It turns out the news media isn’t fake after all.
Financial news headlines are proving a useful measure of broad economic sentiment for forecasters seeking to deepen their arsenal of data, according to a new report from the Federal Reserve Bank of San Francisco.
“Researchers have recently developed ways to extract data on sentiment from news articles using text analysis and machine learning techniques,” write Adam Hale Shapiro and Daniel Wilson, research advisors at the San Francisco Fed.
“These measures of news sentiment track current economic conditions quite well. In fact, they often do a better job than standard consumer sentiment surveys at forecasting future economic conditions.
“The results corroborate previous studies showing that sentiment has predictive power for future economic activity,” the authors write. “Sentiment extracted from newspaper articles correlates with both contemporaneous and future key business cycle indicators. These methods of sentiment text analysis hold great promise for improving our understanding of news sentiment shocks and how they affect the economy.”

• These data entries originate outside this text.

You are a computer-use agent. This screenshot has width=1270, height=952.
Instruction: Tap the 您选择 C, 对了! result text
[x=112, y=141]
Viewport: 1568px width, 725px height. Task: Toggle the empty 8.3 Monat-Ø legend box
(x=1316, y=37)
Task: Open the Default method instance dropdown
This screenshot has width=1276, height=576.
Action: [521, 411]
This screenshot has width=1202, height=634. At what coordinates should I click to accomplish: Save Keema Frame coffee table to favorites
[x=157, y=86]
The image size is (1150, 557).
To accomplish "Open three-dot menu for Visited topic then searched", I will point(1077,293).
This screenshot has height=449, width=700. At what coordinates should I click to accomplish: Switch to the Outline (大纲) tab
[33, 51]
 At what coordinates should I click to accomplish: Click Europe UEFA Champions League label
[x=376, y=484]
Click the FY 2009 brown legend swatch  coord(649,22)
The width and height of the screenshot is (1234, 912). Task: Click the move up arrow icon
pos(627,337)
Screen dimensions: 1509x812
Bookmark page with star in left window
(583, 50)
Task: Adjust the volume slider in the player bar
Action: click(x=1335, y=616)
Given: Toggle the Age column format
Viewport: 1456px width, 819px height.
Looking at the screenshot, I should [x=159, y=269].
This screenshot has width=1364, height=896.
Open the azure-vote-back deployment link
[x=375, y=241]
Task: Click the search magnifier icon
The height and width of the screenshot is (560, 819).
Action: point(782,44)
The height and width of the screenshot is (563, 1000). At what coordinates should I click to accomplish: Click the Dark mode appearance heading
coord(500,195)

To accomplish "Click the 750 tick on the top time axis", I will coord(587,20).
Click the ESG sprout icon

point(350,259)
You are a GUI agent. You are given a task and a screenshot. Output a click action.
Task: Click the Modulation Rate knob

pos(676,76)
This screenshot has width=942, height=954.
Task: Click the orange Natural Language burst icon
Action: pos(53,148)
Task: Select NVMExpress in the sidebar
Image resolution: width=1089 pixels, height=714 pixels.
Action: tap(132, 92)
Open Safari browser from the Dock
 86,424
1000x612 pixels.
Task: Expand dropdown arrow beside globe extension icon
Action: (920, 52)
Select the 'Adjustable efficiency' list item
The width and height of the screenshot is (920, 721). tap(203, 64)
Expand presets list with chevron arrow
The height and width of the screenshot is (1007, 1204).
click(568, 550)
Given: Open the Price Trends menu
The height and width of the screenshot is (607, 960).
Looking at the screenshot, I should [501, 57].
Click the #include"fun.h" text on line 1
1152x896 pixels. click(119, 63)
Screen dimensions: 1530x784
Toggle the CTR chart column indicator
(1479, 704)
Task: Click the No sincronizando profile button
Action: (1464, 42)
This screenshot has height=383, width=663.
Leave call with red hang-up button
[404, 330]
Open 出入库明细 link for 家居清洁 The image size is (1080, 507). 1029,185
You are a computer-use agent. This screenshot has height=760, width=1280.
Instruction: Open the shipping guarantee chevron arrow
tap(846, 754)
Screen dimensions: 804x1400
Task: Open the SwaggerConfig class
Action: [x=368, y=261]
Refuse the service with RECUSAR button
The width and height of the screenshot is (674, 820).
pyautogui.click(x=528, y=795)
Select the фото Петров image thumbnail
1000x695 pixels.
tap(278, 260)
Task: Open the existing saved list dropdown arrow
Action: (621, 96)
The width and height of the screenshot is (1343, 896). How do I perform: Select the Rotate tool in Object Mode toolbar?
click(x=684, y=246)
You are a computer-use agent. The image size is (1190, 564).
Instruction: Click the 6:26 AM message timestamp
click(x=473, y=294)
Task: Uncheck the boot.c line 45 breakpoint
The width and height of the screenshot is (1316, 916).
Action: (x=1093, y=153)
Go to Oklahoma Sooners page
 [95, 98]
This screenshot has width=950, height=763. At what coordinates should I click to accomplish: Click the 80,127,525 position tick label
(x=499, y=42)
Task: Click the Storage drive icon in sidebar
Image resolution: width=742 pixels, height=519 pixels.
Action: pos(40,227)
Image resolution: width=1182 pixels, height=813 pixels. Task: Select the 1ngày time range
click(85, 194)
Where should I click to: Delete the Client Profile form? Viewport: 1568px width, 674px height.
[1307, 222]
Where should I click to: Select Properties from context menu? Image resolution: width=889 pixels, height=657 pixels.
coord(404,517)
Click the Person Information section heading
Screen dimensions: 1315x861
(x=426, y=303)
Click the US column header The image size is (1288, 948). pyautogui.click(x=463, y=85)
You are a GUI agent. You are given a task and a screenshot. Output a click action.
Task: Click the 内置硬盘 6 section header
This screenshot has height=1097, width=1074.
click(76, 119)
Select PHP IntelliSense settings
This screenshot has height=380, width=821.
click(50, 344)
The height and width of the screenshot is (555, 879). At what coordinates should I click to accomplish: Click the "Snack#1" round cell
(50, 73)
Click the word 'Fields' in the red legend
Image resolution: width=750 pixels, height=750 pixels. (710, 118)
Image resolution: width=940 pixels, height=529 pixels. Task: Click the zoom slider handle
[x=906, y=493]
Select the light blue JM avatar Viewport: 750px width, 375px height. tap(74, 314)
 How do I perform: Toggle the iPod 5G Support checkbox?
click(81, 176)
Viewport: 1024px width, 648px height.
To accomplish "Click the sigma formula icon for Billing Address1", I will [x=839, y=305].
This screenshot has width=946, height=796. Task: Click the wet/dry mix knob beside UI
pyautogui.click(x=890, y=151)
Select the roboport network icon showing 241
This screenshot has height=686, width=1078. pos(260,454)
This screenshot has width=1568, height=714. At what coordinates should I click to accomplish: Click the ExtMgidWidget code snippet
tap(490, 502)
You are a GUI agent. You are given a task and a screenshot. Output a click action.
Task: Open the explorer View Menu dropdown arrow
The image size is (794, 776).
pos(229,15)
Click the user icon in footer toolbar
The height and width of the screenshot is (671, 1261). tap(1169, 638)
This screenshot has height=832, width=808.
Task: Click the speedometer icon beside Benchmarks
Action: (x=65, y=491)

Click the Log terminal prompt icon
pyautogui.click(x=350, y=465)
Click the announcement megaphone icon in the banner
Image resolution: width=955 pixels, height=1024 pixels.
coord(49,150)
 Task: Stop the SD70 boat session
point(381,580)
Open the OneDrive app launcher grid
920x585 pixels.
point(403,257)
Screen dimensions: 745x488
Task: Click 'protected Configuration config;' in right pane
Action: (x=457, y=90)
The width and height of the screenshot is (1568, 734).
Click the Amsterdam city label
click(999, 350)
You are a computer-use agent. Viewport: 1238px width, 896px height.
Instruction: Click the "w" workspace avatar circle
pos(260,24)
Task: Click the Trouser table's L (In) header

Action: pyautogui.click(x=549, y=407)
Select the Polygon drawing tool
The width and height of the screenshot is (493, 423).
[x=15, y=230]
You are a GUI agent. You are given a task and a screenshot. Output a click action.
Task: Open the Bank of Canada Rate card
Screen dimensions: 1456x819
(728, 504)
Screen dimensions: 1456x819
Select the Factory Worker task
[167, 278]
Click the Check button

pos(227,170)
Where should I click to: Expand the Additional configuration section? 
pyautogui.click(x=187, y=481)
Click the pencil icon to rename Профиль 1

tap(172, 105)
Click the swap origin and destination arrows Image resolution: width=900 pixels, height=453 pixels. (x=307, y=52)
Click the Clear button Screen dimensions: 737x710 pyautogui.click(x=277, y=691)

The authors describe the difference between “hard” indicators of economic activity like growth and employment and “soft” ones, such as measures of consumer sentiment based on surveys. Indicators that use increasingly complex verbal analysis tools fall into the latter category.
“Now more than ever, information about the public’s perceptions of the labour market, prices, interest rates, and other economic conditions is readily available in digital format online,” the authors say. “At the same time, recent advances in computational techniques for quickly analysing big data — particularly large volumes of text — have made it possible to measure and summarize public perceptions of economic conditions in a way that could be useful to policymakers and analysts trying to track and forecast the economy.”
Still, “soft” data can still be very useful.
“Newspaper articles and editorials about the economy do more than just report on official data releases. They also often convey how the journalist and those interviewed feel about the economy,” the paper adds. “Using the news sentiment indexes enhanced a model’s forecasting power in many cases … [and] provide information that can complement existing consumer sentiment indexes.”
Financial journalists, it seems, are providing an additional public service without even knowing it. You’re welcome, Mr. President.